◆ **Task description**: Print the records below word for word, leaving out the pictures.

◆ **Provided records**:
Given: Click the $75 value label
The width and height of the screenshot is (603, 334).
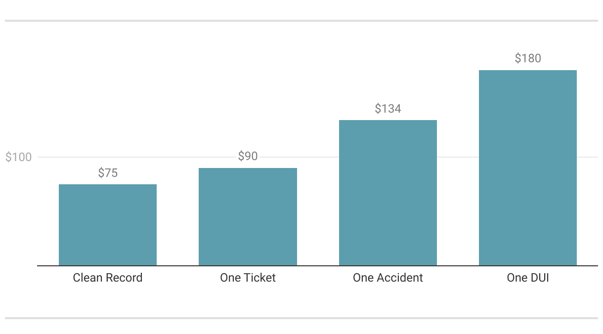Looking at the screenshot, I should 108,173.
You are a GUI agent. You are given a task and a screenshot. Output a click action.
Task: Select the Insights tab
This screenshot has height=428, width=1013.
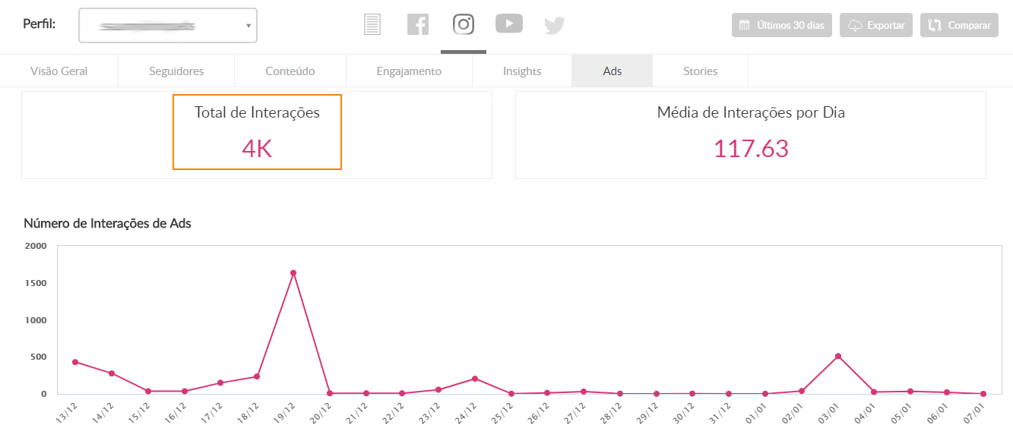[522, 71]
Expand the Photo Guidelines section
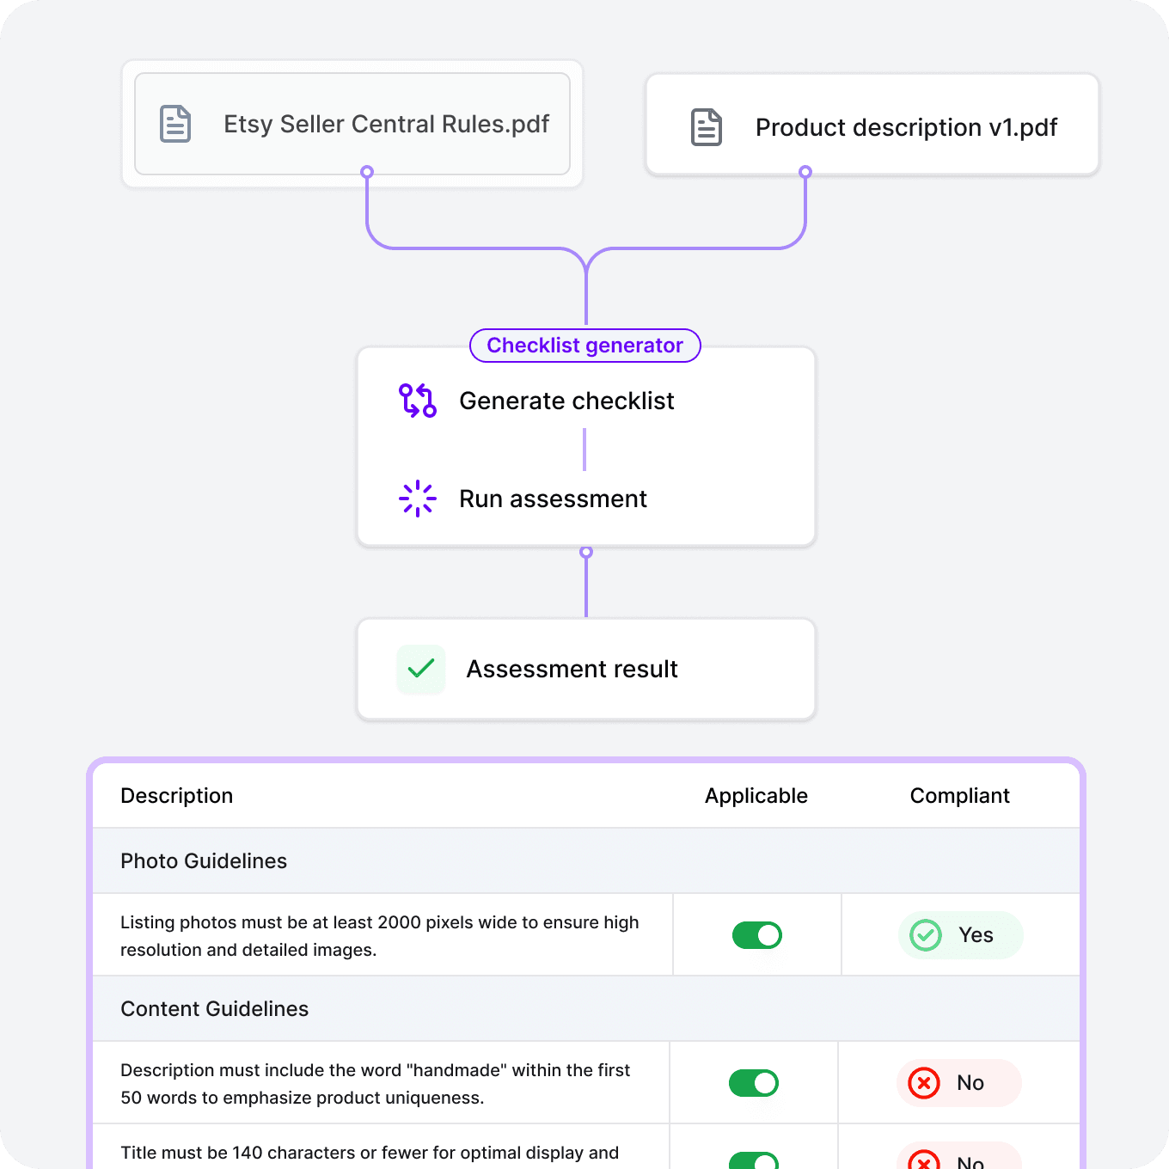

◆ **Output of the exercise**:
Given: Click the $75 value label
The width and height of the screenshot is (603, 334).
Looking at the screenshot, I should 108,173.
You are a GUI agent. You are given a task and a screenshot. Output a click action.
Task: Select the Insights tab
This screenshot has height=428, width=1013.
[522, 71]
Expand the Photo Guidelines section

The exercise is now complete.